List the lines from the one containing "What do you see at coordinates (1335, 216)" through the one containing "center [1335, 216].", inclusive, as a numbered list, skipping any blank lines and leaving out the pictures.

**Records supplied**
# # # # # # #
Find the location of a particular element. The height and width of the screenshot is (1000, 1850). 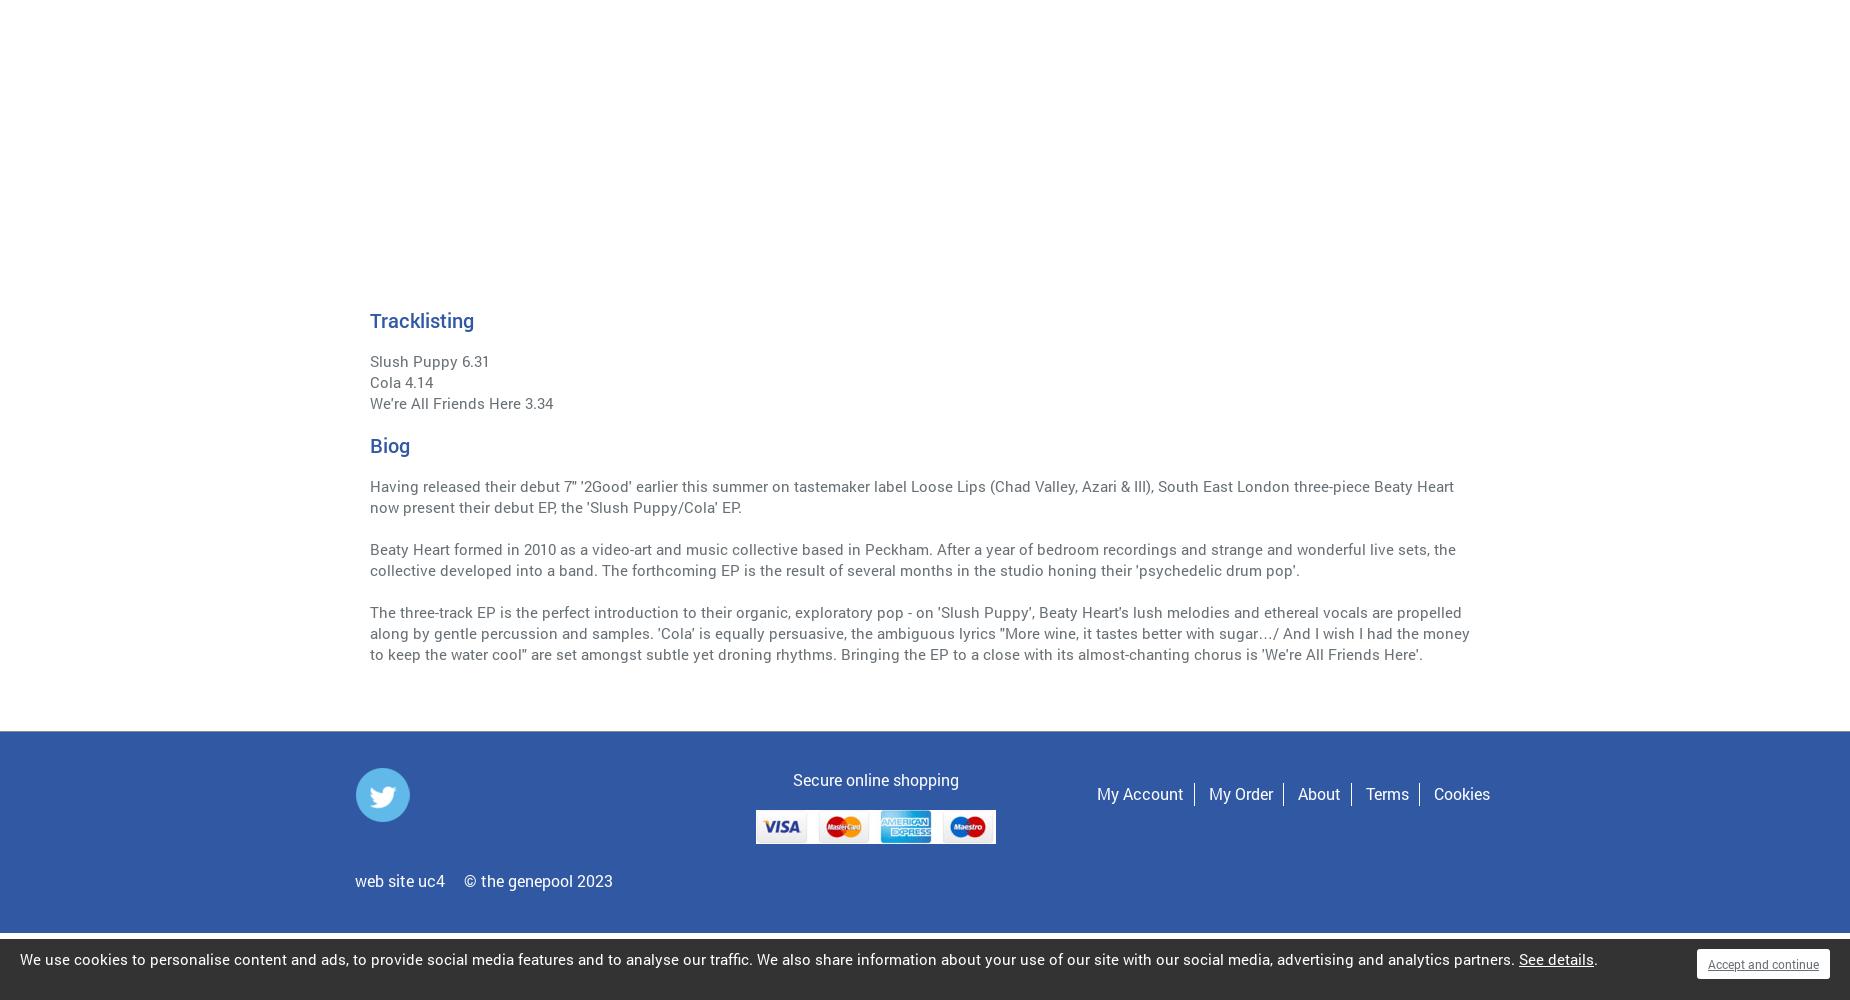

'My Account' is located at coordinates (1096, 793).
# # # # # # #
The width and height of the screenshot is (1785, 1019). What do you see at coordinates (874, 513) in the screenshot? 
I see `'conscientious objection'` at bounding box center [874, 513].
# # # # # # #
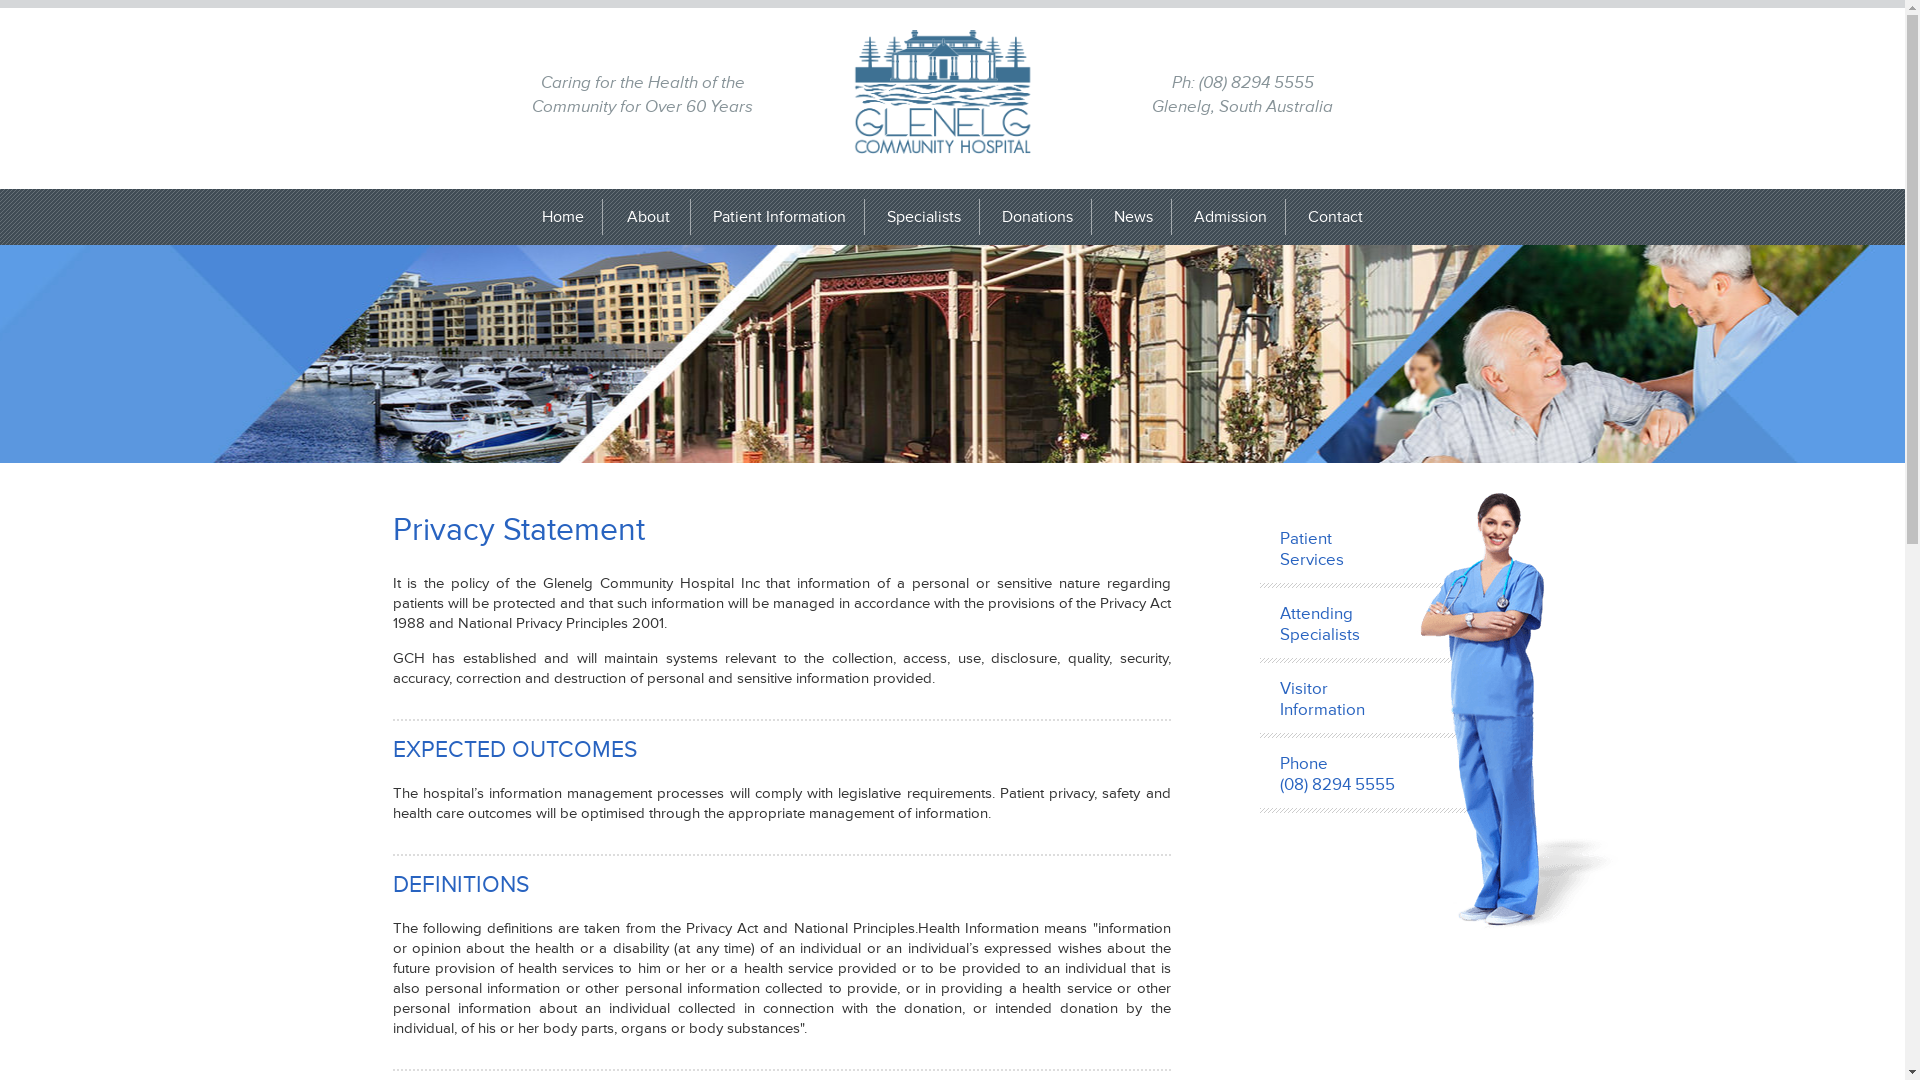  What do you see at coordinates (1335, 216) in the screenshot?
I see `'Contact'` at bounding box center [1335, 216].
# # # # # # #
**Result below**
1.   What do you see at coordinates (1335, 216) in the screenshot?
2. I see `'Contact'` at bounding box center [1335, 216].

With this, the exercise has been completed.